The task >> Format every line of the material below as a JSON list of strings, with one string per line and blank lines omitted.

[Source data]
- - - - - - -

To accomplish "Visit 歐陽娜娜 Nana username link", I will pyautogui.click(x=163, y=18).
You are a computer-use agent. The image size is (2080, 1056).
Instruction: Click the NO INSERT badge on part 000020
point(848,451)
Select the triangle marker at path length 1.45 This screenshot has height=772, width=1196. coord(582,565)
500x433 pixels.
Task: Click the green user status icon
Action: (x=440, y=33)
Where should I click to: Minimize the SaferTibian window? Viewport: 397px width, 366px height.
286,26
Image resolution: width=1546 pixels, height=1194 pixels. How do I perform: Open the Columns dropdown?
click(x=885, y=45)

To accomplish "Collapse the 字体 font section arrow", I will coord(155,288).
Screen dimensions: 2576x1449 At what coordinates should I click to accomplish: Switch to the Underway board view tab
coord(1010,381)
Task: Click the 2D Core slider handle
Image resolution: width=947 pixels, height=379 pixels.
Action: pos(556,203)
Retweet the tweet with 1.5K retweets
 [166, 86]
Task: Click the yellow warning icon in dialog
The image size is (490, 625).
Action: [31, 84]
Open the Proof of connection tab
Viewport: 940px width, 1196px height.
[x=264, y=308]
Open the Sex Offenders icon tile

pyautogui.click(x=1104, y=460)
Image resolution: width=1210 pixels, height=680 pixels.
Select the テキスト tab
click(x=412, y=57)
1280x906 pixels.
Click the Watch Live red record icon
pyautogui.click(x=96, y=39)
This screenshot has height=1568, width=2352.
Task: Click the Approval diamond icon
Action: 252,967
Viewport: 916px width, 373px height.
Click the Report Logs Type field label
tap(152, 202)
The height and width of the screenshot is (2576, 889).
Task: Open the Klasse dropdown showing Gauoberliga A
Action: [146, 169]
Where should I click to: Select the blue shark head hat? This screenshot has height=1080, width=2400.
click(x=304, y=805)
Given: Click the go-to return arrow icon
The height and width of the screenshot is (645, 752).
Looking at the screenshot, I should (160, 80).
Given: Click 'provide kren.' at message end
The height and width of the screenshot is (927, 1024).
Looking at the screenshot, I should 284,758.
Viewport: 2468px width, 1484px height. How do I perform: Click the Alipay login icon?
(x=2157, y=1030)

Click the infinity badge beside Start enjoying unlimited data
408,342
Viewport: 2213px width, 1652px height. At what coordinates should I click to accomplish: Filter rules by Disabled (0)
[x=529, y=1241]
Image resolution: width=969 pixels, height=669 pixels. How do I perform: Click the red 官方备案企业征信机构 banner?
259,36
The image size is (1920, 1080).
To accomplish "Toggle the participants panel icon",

- - - - - - -

Solution >>
[
  "To accomplish \"Visit 歐陽娜娜 Nana username link\", I will pyautogui.click(x=163, y=18).",
  "You are a computer-use agent. The image size is (2080, 1056).",
  "Instruction: Click the NO INSERT badge on part 000020",
  "point(848,451)",
  "Select the triangle marker at path length 1.45 This screenshot has height=772, width=1196. coord(582,565)",
  "500x433 pixels.",
  "Task: Click the green user status icon",
  "Action: (x=440, y=33)",
  "Where should I click to: Minimize the SaferTibian window? Viewport: 397px width, 366px height.",
  "286,26",
  "Image resolution: width=1546 pixels, height=1194 pixels. How do I perform: Open the Columns dropdown?",
  "click(x=885, y=45)",
  "To accomplish \"Collapse the 字体 font section arrow\", I will coord(155,288).",
  "Screen dimensions: 2576x1449 At what coordinates should I click to accomplish: Switch to the Underway board view tab",
  "coord(1010,381)",
  "Task: Click the 2D Core slider handle",
  "Image resolution: width=947 pixels, height=379 pixels.",
  "Action: pos(556,203)",
  "Retweet the tweet with 1.5K retweets",
  " [166, 86]",
  "Task: Click the yellow warning icon in dialog",
  "The image size is (490, 625).",
  "Action: [31, 84]",
  "Open the Proof of connection tab",
  "Viewport: 940px width, 1196px height.",
  "[x=264, y=308]",
  "Open the Sex Offenders icon tile",
  "pyautogui.click(x=1104, y=460)",
  "Image resolution: width=1210 pixels, height=680 pixels.",
  "Select the テキスト tab",
  "click(x=412, y=57)",
  "1280x906 pixels.",
  "Click the Watch Live red record icon",
  "pyautogui.click(x=96, y=39)",
  "This screenshot has height=1568, width=2352.",
  "Task: Click the Approval diamond icon",
  "Action: 252,967",
  "Viewport: 916px width, 373px height.",
  "Click the Report Logs Type field label",
  "tap(152, 202)",
  "The height and width of the screenshot is (2576, 889).",
  "Task: Open the Klasse dropdown showing Gauoberliga A",
  "Action: [146, 169]",
  "Where should I click to: Select the blue shark head hat? This screenshot has height=1080, width=2400.",
  "click(x=304, y=805)",
  "Given: Click the go-to return arrow icon",
  "The height and width of the screenshot is (645, 752).",
  "Looking at the screenshot, I should (160, 80).",
  "Given: Click 'provide kren.' at message end",
  "The height and width of the screenshot is (927, 1024).",
  "Looking at the screenshot, I should 284,758.",
  "Viewport: 2468px width, 1484px height. How do I perform: Click the Alipay login icon?",
  "(x=2157, y=1030)",
  "Click the infinity badge beside Start enjoying unlimited data",
  "408,342",
  "Viewport: 2213px width, 1652px height. At what coordinates should I click to accomplish: Filter rules by Disabled (0)",
  "[x=529, y=1241]",
  "Image resolution: width=969 pixels, height=669 pixels. How do I perform: Click the red 官方备案企业征信机构 banner?",
  "259,36",
  "The image size is (1920, 1080).",
  "To accomplish \"Toggle the participants panel icon\","
]